## Begin DOCUMENT EXCERPT

I Like To Wear Sleeveless Shirts by Melvin Lyndberger Average rating: 4.7

Posted: 8/25/2008
Category: Random Acts of Alt-
Rating: 9 rating(s)
Views: 972

Ever since I was in my middle school, and I saw Don Johnson wearing sleeveless t-shirts in Miami Vice, I thought shirts with no sleeves were cool. At one point, I almost wrote a proposal to the school’s administration and superintendent. This proposal was for our school to adopt male uniforms consisting of white pants and pink, sleeveless shirts. Anyone wearing belts or socks would be sent home. Since my proposal to apply Aztec customs to the school’s sports program was receiving harsh, ethnocentric feedback (see also my bio), I decided not to submit the uniform proposal.

In spite of this long ago decision, I have recently decided that I am going to wear sleeveless shirts in every situation of my life. In what follows, I will discuss what prompted this decision and how I am carrying it out in case anyone else wants to look as cool as I now do. To conclude, I will answer four questions that will likely be raised within the minds of my faithful readers.

The prompt to this fashion decision occurred at Summerfest. I was trying to get over my disappointment that my favorite band called Those Darn Accordions, were not playing this year. I began drowning my sorrows in berry-favored beer. Yes. I am a heterosexual man, and I drink berry-flavored beer. Anyway, I started noticing that a lot of guys were walking around in shirts from which the sleeves were absent in some way. Some of these cool guys were wearing tank tops. A lot were wearing shirts that had no sleeves. Some of these shirts were simply made without sleeves. Some of these shirts had the sleeves cut off. Some of these shirts were probably made without sleeves, but frays were added to provide a worn look. I wouldn’t be surprised if Abercrombie and Fitch carried those. I hope they carry XXXL for my big guns.

## End DOCUMENT EXCERPT
## Begin DATA PROVIDED

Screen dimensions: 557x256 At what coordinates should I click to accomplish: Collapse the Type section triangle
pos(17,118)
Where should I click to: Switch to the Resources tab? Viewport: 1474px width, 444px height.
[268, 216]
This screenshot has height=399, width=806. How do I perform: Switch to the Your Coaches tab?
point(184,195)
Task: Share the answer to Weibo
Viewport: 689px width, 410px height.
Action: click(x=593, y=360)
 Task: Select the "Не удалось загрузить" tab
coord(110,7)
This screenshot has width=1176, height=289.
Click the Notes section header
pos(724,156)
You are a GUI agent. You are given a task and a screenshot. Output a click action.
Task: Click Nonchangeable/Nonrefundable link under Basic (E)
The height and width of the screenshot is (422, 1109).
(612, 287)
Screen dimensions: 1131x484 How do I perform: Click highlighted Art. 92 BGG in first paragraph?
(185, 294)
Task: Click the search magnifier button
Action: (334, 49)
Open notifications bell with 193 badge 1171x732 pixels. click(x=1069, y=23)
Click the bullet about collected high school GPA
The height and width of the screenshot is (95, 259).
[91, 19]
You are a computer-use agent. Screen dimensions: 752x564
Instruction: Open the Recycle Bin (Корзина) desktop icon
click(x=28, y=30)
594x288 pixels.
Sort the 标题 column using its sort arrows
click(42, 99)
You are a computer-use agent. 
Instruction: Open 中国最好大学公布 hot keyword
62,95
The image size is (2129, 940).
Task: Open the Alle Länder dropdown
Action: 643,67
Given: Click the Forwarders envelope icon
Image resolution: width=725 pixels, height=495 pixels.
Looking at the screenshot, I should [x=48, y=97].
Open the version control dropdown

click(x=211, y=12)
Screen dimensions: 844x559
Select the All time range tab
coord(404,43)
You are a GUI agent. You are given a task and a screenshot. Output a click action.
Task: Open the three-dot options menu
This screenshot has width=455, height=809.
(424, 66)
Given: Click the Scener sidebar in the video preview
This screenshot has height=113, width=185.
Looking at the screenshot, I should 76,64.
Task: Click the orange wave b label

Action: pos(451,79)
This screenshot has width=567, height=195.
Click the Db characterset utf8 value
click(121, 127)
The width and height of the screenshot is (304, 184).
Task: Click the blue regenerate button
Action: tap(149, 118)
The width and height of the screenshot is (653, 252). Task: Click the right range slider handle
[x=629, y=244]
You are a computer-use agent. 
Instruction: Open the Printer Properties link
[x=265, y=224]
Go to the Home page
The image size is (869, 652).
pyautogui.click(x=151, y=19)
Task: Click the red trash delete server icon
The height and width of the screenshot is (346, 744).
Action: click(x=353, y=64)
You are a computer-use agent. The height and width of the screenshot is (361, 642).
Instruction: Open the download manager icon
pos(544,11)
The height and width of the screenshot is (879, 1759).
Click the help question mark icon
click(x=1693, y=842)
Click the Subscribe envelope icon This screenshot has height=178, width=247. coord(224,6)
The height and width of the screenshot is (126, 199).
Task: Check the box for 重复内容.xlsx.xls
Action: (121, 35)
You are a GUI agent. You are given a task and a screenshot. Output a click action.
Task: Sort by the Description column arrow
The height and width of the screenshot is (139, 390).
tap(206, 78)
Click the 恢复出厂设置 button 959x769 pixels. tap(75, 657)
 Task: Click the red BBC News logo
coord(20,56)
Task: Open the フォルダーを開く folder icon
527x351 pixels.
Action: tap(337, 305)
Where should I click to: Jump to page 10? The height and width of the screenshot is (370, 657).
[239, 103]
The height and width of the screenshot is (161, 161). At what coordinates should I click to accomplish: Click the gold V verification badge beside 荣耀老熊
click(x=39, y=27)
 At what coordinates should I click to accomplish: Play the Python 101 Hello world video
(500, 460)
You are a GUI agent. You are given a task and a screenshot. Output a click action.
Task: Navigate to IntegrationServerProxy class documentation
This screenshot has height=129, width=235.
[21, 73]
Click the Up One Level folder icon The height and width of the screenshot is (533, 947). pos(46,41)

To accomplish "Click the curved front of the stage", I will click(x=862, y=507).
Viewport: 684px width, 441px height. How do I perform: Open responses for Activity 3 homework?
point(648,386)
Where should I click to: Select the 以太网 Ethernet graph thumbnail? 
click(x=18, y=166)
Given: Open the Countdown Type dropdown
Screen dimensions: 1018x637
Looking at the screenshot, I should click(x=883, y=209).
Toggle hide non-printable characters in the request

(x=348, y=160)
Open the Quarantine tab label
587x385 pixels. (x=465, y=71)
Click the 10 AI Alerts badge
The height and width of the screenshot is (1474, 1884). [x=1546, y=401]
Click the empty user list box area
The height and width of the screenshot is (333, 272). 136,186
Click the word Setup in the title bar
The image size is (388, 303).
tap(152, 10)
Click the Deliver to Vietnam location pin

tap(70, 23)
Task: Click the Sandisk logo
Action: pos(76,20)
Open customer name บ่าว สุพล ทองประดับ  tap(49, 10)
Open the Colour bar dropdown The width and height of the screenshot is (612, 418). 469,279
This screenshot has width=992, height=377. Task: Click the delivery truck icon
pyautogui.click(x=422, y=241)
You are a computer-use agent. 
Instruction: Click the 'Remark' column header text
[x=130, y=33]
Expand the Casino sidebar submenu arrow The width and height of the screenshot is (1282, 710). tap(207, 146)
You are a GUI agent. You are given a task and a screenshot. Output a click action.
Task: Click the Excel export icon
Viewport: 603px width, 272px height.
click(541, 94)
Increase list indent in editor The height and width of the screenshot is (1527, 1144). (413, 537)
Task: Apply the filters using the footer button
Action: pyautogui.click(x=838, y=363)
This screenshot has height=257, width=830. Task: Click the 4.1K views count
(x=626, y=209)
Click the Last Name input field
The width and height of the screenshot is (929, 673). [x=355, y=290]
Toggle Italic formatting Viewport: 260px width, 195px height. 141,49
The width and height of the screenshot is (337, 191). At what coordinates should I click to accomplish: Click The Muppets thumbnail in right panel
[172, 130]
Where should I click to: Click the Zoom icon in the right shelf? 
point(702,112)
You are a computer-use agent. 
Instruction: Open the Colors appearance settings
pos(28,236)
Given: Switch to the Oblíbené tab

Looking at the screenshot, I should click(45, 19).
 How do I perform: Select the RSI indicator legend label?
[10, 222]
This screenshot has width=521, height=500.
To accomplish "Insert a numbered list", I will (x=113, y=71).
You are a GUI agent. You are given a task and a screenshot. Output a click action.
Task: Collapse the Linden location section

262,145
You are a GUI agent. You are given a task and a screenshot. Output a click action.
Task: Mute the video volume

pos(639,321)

## End DATA PROVIDED

### EXERCISE REQUIREMENTS:
Please resume the post about wearing sleeveless shirts, picking up right after its last sentence.

### RESPONSE TO THE TASK:
This discovery made me realize that there are more people in the world than I thought that think tank tops and shirts without sleeves are cool.

My epiphany inspired me to find one of those ambulances that look like jacked up golf carts. It got to the point where I was about to ask security to call one for me, but I was eventually able to flag one down. It took some convincing, but the paramedic eventually used his scissors to cut the sleeves off my Ralph Lauren Polo shirt.

My disappointment about the band was more than compensated for when I was able to walk around Summerfest with my new attire. It was composed of a newly-fashioned sleeveless Ralph Lauren Polo shirt with orange, horizontal stripes on a purple base draped over my purple cargo shorts with the navy blue sweater vest hanging out of the back pocket. I was also wearing red Crocs.

In addition to feeling cool at Summerfest with my new wardrobe, I enjoyed a few other perks. The best example is that I was able to get through the crowds much easier. People just seemed to move out of my way when they saw what I was wearing. I guess looking cool just earns respect in that way.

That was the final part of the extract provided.